Pick out every line in the data below that contains the string "price" and copy those lines.
============================================================
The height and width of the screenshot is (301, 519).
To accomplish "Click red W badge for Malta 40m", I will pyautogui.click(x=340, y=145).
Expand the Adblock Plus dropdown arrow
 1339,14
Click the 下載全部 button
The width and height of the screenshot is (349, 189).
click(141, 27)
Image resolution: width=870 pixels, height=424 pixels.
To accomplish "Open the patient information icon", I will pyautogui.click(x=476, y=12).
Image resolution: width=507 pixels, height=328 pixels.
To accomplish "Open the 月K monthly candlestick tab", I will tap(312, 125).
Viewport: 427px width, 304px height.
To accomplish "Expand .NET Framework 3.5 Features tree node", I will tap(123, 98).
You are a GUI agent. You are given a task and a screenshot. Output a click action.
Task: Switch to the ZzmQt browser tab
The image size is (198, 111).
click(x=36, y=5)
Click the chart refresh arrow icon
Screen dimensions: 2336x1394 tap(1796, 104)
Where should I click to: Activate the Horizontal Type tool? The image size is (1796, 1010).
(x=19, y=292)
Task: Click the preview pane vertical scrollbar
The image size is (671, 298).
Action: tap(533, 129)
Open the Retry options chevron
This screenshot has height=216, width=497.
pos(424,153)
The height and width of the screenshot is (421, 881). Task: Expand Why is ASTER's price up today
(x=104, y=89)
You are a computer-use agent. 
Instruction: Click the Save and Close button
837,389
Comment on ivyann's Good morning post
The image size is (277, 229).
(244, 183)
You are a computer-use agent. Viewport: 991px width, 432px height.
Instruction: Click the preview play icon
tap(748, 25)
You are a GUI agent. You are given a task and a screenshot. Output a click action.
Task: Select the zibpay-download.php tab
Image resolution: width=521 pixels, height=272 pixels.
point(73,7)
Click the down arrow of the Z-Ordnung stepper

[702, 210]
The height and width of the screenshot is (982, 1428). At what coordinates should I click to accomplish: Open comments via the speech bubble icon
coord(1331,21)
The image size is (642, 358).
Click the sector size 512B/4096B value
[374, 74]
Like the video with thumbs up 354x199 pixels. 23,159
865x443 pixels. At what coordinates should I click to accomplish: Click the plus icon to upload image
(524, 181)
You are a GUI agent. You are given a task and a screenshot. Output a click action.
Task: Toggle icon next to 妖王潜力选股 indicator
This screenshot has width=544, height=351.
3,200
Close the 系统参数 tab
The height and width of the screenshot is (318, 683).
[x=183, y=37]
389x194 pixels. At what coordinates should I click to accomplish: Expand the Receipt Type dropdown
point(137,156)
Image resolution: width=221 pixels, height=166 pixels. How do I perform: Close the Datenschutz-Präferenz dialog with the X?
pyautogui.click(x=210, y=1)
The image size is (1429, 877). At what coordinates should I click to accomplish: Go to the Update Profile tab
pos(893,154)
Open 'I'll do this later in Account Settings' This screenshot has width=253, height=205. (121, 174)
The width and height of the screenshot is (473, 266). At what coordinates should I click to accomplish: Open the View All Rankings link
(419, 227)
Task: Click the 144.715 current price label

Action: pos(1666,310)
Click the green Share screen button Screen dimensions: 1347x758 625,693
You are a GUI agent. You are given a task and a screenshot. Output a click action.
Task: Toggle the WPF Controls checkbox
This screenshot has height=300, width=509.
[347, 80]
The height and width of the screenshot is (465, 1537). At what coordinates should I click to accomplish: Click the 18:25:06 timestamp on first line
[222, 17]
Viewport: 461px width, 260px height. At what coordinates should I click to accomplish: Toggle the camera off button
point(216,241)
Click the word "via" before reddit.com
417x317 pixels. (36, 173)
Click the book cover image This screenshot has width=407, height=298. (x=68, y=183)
============================================================
» ANSWER TO THE PROBLEM:
The height and width of the screenshot is (421, 881). Task: Expand Why is ASTER's price up today
Task: Click the 144.715 current price label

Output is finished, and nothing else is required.